Hand Picked

Coffee cultivated in Nepal is selectively hand-picked, which implies that only the ripest
and most aromatic cherries make their way into your delightful cup of coffee!

Coffee cherries require time to ripen and develop in order to produce sweeter, more complex flavors. And, like tomatoes, not all cherries on a coffee bean ripen at the same time. Cherry pickers undertake several sweeps of the farm, selectively plucking all of the ripe cherries until they are all collected.

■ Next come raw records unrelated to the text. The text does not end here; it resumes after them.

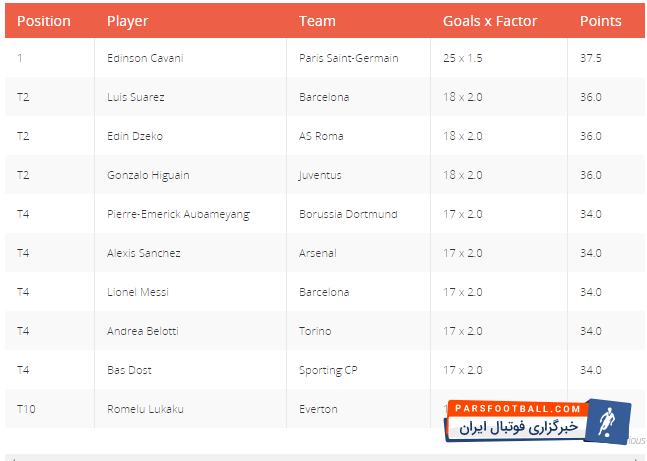Click the Position column header
The height and width of the screenshot is (461, 647).
(44, 21)
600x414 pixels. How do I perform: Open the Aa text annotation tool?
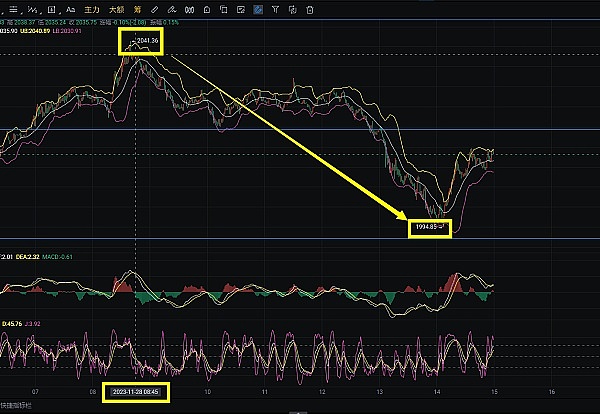coord(71,9)
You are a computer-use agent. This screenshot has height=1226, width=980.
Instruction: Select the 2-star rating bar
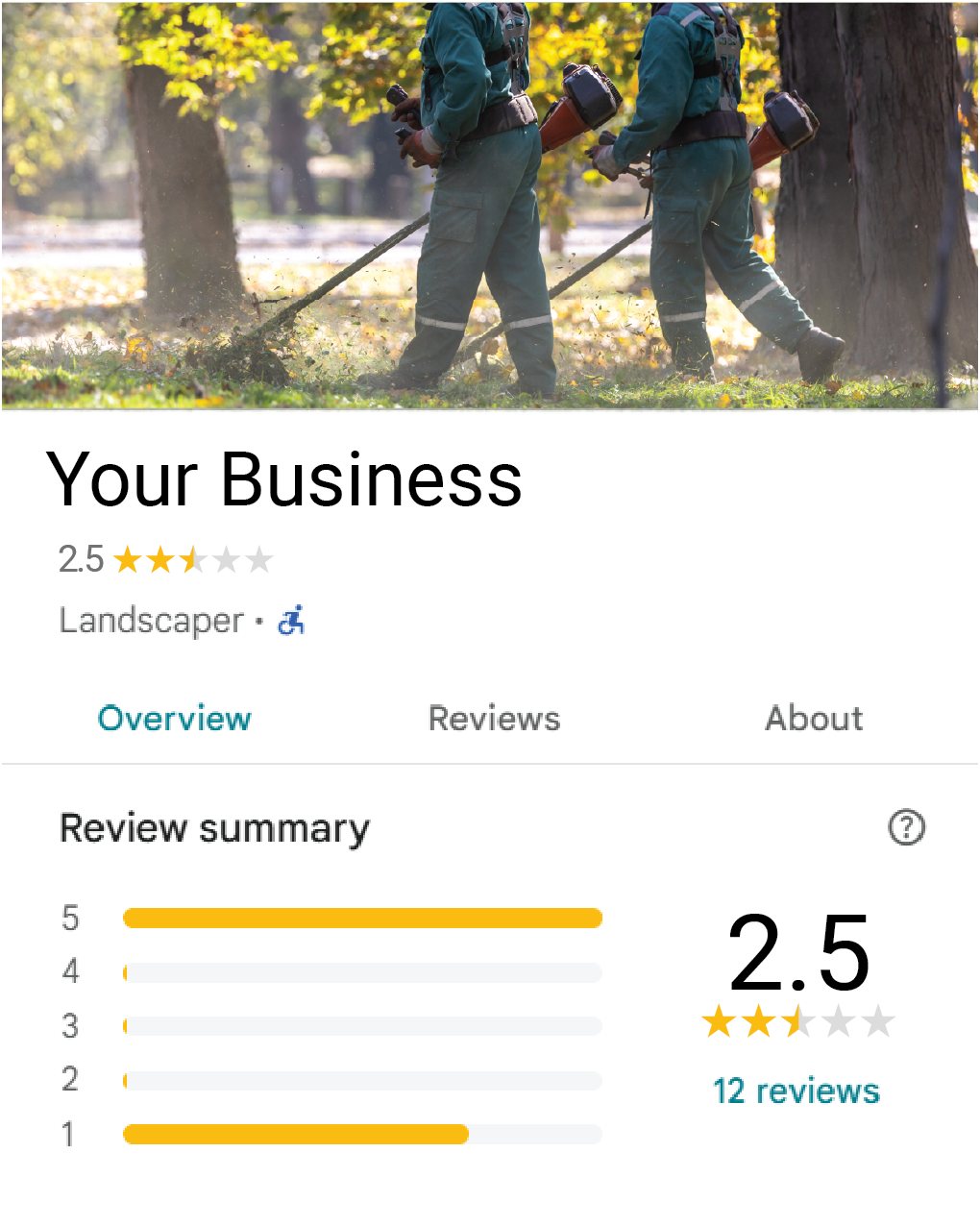(362, 1081)
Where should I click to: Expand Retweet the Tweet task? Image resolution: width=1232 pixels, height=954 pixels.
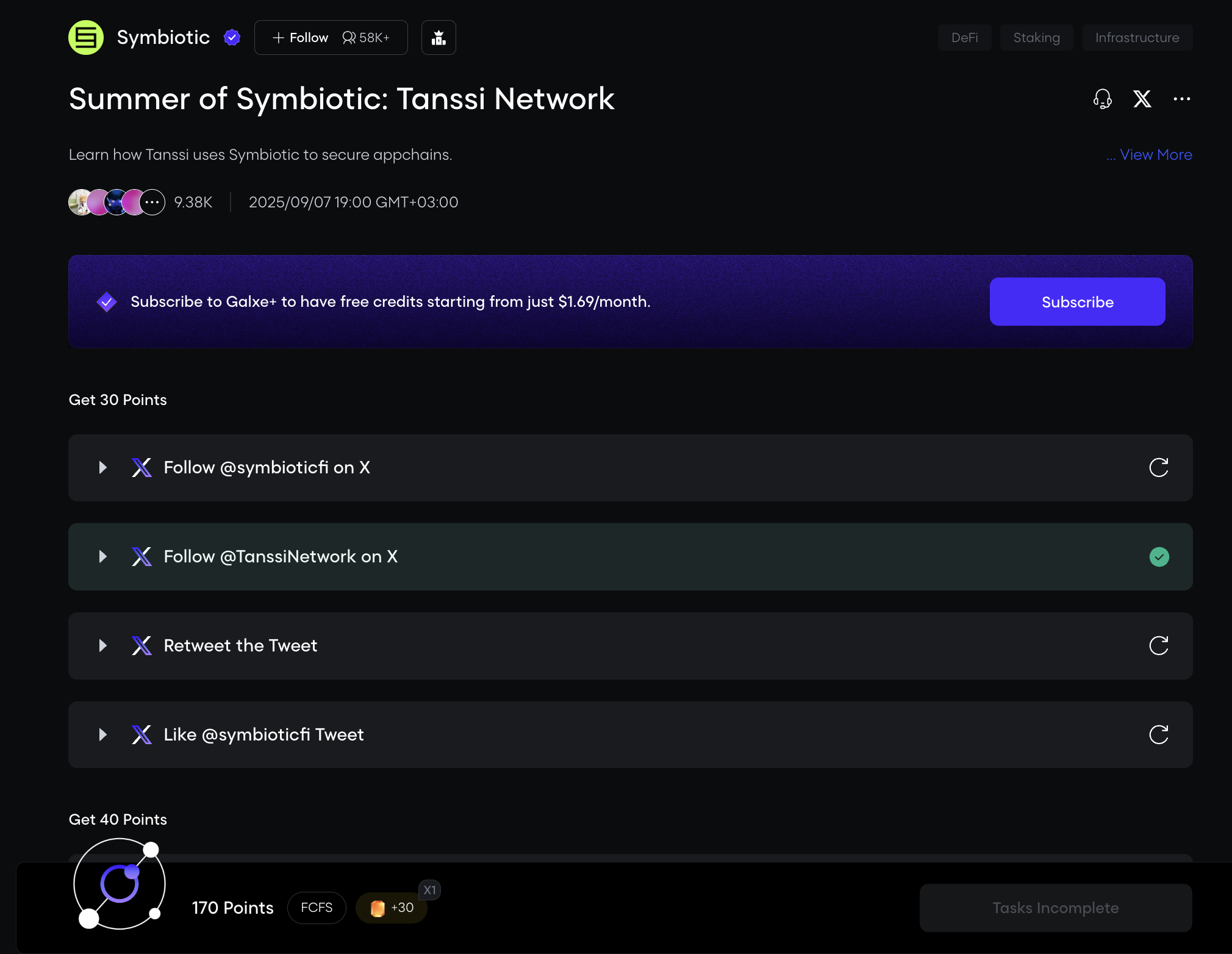coord(103,646)
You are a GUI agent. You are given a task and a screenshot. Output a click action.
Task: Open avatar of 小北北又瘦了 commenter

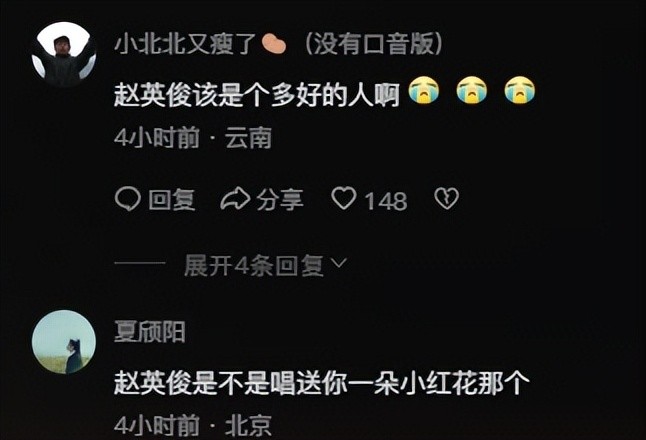point(64,54)
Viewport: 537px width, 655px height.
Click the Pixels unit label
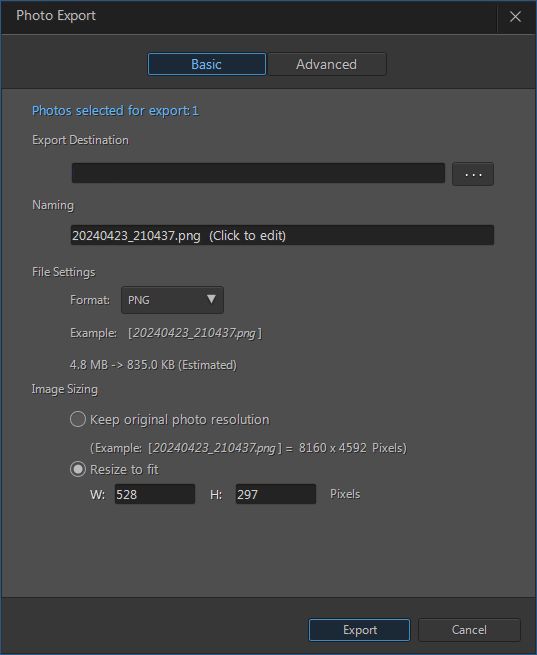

Hand-picking coffee cherries is time-consuming, but the significance of choosing only the freshest cherries to produce the best coffee cannot be emphasized.

To harvest the high quality and specialty coffee farmers prefer hand-picking over machine-picking. This process allows the unripe cherries to remain on the stems, allowing them more time to ripen and mature. Overripe cherries are also left behind so that they do not affect the flavor of the coffee. These over-ripe cherries later become compost when they naturally fall to the ground, offering their nutrients back to the plants.

Despite the advantages of selective hand-picking, machine-picking is still the most widely used process for picking cherries globally. Machines strip or shake entire pieces of cherries from coffee branches into collection containers indiscriminately. Although this approach is more efficient, it can result in cherry waste and quality control difficulties. However, the large production of coffee in some nations, particularly wealthier ones, makes the use of such machines inevitable and even necessary.

Coffee cultivated in Nepal is selectively hand-picked, which implies that only the ripest and most aromatic cherries make their way into your delightful cup of coffee!